Method of Lagrange Multipliers

In our seventh class, we began by reviewing Lagrange multipliers and discussing finding extreme values on a surface with an open relation.

Technique of solving the system of equations given by the method of Lagrange multipliers

Let me brief on a general stratage to solve the system of equations given by the method of Lagrange multipliers. We observe that $\lambda$ only appear in the first and the second equation, so if we devide them, the Lagrange multiplier will be eliminate. Put the resulting equation and the third equation (constrain) to gether, we should get a system equation in two equations and two unknows. This system of equation is usually doable. Let me put the above discussion in the following summary. \(\begin{cases} \frac{\partial f}{\partial x} = \lambda\frac{\partial g}{\partial x},\\\\ \frac{\partial f}{\partial y} = \lambda\frac{\partial g}{\partial y},\\\\ g(x,y)=c \end{cases} \Rightarrow \begin{cases} \frac{\partial f/\partial x}{\partial f\partial y} = \frac{\partial g/\partial x}{\partial g/\partial y},\\\\ g(x,y)=c \end{cases}\)

The different between open relation ($g(x,y)\leq c$ or $g(x,y)\geq c$) and close relation $g(x,y)=c$ is that the open relation is a combination of finding extreme values on global and finding extreme values on a constrant.

Use Integral to Find Volume

After a brief history of how we got to where we are today, we introduced double integrals. We started by using single-variable calculus to calculate the length of a graph $y=f(x)$ for $x$ from $a$ to $b$, and then used the disk method to find the volume when we rotated the curve along the $x$-axis (which can be generalized to rotate along any $y=c$), and used the shell method to find the volume of a cylinder given a closed area and rotated along the $y$-axis (generalized version is $x=c$).

Double Integration - Three Levels of Difficulty

Next, we introduced double integrals and discussed what $\Omega$ (Omega) means in the integration $\int\int_\Omega f(x,y)dxdy$. We claimed that the order of $dx$ and $dy$ would not affect the value of the integration in this course, but computationally, sometimes one order of integration might be much easier than the other. These two levels ($dxdy$ and $dydx$ are equivalent easy and hard, and one order is easier than the other order) can only deal with double integrals when $\Omega$ is a rectangle, i.e., $\Omega=[a,b]\times[c,d]$. However, if one side is bounded by a function, then we need the Fubini theorem.

Level 1

We compute the integral by treating the other variable as a constant.

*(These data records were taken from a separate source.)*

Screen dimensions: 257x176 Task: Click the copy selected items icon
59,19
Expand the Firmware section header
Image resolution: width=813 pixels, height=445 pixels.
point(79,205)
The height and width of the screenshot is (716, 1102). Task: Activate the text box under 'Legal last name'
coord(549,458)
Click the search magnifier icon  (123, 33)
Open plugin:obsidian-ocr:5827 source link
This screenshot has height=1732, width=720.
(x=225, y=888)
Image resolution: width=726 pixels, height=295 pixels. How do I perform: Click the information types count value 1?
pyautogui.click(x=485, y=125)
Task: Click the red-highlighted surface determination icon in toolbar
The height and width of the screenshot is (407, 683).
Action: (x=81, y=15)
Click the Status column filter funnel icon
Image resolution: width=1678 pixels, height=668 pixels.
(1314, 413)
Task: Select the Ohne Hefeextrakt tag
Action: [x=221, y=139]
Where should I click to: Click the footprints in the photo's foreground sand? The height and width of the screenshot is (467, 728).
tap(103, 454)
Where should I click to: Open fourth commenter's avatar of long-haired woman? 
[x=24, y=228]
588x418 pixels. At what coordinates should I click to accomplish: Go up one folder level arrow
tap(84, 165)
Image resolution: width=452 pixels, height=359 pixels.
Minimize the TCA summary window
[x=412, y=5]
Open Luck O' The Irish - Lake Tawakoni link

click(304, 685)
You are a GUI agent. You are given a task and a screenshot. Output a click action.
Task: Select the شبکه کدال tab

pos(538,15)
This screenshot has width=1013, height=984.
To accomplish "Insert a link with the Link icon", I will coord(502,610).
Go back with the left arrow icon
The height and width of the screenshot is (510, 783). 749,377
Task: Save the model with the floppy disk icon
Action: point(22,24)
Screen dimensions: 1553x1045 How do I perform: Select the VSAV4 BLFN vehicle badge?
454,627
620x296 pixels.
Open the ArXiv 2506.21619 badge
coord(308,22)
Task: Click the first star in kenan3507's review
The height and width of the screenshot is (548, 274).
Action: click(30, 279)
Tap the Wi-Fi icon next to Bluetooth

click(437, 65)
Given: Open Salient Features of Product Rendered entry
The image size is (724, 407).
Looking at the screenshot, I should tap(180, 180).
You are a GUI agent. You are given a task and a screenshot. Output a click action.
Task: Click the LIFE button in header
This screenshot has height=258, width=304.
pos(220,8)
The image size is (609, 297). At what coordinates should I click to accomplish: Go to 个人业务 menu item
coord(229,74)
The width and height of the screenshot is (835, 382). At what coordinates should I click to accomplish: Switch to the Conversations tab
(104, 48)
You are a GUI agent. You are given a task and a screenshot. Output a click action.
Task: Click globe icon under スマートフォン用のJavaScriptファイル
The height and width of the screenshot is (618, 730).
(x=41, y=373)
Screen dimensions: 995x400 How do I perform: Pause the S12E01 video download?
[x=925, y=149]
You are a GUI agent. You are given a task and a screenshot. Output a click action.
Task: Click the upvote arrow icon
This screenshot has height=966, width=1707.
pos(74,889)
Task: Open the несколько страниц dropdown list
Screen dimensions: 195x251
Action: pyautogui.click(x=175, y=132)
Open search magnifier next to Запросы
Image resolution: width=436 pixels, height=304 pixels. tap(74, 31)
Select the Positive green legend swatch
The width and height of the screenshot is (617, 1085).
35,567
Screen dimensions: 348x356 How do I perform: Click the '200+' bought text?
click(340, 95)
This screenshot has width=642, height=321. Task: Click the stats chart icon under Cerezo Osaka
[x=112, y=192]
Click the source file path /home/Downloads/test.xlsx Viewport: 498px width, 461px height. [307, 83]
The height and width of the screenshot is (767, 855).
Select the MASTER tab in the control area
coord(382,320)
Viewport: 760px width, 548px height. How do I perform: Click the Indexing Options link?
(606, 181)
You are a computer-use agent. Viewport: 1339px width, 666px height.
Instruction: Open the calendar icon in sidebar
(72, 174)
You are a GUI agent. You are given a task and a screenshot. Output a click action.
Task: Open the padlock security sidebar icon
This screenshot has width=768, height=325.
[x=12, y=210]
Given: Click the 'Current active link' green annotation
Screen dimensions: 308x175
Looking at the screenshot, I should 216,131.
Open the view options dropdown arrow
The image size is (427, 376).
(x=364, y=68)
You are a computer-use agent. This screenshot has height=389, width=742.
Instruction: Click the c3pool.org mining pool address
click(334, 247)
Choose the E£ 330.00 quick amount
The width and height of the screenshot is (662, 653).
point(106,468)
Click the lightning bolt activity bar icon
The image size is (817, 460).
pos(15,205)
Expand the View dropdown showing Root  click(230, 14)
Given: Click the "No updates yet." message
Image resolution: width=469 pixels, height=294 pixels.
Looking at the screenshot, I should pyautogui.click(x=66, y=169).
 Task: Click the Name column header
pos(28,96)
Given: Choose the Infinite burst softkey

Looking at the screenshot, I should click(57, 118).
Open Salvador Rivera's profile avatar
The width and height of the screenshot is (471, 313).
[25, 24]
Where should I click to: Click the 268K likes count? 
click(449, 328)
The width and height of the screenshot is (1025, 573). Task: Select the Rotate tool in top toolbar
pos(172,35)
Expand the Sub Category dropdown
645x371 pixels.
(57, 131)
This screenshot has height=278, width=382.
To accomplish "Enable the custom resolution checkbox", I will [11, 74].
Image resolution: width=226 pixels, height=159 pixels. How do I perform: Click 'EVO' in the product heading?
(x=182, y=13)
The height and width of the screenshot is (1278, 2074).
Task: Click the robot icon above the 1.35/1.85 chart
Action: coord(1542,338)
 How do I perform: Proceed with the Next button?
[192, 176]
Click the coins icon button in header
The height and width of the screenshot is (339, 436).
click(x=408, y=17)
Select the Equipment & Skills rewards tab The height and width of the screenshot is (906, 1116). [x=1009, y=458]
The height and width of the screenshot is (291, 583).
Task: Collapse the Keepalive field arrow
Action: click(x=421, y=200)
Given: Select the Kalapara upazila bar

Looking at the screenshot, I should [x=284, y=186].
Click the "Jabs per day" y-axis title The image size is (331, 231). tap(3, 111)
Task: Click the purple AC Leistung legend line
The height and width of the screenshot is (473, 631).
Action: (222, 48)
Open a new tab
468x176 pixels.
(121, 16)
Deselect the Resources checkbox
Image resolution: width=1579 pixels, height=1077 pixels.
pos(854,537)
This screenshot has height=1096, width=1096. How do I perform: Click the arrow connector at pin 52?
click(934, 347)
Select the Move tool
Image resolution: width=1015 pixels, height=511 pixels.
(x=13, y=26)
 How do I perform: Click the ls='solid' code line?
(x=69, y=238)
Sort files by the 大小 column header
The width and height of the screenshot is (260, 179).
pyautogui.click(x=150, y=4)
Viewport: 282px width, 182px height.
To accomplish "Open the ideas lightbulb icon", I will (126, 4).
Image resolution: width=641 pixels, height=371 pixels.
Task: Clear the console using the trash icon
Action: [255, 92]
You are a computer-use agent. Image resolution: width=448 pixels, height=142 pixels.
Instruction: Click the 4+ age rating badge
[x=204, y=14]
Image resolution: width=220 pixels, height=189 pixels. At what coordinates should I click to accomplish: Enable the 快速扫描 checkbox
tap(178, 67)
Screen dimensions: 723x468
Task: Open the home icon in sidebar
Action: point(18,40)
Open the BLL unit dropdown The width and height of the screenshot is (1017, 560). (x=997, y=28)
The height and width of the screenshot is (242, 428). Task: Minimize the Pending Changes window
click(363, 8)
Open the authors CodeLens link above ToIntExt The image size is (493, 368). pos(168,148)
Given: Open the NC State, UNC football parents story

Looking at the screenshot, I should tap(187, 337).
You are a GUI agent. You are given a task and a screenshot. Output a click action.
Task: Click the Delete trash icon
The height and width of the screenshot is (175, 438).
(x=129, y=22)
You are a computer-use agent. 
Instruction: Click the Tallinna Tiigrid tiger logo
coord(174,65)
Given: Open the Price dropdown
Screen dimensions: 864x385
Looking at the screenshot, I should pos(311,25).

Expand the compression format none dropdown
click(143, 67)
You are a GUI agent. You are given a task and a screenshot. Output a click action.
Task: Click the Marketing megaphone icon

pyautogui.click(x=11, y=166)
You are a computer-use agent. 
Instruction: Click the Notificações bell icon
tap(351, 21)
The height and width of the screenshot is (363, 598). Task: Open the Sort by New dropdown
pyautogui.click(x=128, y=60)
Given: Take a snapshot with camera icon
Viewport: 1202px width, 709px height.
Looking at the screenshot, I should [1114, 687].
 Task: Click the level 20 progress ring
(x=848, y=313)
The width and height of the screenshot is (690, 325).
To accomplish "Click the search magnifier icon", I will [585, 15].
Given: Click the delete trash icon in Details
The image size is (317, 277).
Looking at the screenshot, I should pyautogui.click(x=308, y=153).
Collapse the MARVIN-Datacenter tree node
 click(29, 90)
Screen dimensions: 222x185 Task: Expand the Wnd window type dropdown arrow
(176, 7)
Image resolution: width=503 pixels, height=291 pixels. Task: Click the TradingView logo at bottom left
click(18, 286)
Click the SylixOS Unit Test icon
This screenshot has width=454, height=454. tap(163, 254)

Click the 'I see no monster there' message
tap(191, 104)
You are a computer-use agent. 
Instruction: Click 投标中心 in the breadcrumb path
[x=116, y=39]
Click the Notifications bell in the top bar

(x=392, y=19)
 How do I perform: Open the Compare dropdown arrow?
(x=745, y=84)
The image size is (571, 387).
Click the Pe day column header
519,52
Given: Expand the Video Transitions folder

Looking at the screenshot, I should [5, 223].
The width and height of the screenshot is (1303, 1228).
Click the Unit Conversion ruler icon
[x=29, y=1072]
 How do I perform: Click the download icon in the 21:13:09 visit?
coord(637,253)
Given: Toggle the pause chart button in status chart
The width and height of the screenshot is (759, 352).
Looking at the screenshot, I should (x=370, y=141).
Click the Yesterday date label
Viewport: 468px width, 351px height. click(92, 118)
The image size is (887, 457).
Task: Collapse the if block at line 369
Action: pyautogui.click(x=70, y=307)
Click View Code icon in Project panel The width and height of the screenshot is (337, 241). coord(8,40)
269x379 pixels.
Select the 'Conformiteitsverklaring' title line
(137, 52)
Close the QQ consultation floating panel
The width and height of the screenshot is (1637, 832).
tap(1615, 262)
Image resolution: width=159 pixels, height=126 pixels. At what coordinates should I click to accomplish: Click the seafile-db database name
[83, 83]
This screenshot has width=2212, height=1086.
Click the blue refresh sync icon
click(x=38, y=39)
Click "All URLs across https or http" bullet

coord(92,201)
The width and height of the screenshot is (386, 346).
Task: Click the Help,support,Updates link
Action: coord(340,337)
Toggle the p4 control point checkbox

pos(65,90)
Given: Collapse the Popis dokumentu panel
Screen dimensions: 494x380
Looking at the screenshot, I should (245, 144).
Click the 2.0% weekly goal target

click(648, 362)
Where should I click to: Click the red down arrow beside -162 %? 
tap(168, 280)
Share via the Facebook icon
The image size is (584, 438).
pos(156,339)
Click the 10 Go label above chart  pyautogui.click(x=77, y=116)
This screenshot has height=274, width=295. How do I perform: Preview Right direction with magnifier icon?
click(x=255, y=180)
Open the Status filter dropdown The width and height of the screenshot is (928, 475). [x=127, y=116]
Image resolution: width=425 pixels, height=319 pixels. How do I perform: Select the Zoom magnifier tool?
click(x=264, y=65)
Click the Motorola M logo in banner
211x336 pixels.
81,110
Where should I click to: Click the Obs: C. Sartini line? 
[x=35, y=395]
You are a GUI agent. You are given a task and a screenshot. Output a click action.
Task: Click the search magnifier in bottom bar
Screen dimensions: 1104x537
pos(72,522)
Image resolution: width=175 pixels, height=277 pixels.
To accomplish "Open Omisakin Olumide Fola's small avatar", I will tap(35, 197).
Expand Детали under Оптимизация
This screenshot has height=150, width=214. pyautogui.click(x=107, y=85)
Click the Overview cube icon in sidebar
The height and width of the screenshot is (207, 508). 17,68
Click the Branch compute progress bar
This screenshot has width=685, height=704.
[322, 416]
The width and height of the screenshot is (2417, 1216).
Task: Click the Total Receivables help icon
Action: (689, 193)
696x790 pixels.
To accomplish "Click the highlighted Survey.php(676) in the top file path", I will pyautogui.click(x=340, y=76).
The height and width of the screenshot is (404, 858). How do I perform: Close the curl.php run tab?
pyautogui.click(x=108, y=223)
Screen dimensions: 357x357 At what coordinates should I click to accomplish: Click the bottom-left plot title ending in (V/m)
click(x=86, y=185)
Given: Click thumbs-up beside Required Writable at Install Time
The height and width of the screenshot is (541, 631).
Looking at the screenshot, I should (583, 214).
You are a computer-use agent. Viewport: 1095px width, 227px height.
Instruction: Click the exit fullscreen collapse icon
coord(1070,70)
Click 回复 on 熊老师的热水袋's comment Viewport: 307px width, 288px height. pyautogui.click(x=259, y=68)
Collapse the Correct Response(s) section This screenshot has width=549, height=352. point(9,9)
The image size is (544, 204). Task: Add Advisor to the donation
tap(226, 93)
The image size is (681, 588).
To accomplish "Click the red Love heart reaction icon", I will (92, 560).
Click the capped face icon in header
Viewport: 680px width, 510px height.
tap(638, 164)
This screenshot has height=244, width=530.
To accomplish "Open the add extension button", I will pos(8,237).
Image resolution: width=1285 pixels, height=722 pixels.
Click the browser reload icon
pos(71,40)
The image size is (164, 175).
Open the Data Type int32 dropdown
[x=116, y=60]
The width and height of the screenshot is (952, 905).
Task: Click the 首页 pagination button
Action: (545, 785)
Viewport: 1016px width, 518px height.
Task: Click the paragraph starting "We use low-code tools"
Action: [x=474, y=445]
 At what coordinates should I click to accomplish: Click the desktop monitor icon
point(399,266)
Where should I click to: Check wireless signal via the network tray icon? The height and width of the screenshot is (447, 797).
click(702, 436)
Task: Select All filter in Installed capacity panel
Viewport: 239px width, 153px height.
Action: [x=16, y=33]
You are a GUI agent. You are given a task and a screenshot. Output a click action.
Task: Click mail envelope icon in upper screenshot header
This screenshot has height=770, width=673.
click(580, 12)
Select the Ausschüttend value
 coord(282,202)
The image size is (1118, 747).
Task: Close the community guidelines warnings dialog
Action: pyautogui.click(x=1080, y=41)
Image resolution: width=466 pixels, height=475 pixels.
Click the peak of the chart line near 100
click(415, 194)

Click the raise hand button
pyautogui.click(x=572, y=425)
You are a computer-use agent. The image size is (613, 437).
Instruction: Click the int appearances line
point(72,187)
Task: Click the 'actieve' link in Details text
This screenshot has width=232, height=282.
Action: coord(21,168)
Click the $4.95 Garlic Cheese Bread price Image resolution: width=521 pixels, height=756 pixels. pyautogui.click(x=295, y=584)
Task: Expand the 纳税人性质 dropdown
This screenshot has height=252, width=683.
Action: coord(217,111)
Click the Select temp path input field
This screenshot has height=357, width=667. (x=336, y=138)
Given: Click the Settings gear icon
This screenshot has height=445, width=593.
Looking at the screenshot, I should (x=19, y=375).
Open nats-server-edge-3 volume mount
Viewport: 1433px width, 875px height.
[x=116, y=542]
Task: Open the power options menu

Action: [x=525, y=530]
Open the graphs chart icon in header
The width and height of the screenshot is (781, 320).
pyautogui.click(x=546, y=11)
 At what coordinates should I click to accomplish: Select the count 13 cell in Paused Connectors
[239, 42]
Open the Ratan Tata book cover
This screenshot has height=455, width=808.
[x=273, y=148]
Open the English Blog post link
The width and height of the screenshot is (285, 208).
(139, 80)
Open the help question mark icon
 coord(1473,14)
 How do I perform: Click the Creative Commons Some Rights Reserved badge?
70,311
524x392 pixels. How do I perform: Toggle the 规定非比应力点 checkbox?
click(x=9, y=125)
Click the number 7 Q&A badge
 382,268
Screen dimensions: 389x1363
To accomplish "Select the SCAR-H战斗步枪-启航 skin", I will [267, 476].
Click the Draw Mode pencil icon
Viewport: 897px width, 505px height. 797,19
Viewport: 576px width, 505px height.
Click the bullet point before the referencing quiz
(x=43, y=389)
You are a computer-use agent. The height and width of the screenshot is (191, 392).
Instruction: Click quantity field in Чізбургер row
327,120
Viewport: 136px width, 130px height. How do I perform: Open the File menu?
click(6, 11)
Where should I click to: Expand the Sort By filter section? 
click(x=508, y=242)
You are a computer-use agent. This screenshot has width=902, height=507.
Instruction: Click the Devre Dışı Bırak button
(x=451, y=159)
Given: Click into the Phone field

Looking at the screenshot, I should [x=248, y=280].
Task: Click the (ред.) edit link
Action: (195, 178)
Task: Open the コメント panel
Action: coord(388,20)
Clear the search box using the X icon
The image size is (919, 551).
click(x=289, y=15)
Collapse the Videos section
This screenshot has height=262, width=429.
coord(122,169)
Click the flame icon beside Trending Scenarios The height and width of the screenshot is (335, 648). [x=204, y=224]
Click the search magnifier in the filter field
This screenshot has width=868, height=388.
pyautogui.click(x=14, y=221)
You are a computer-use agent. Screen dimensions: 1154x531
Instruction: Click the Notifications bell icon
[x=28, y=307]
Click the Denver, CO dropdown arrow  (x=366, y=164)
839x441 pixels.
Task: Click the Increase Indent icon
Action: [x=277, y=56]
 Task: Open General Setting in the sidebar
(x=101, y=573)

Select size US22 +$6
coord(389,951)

• Example(Assume $\Omega=[a,b]\times[c,d]$)
  • $\int\int_\Omega xydxdy$
  • $\int\int_\Omega e^{x+y}dxdy$
  • $\int\int_\Omega f(x)g(y)dxdy$

Level 2

We do the same like the Level 1, but one order of integration is a dead end.

• Example($\Omega=[a,b]\times[c,d]$)
  • $\int\int_\Omega \frac{y}{\sqrt{x^2+y^2}}dxdy$

Level 3

We will introduce it next time.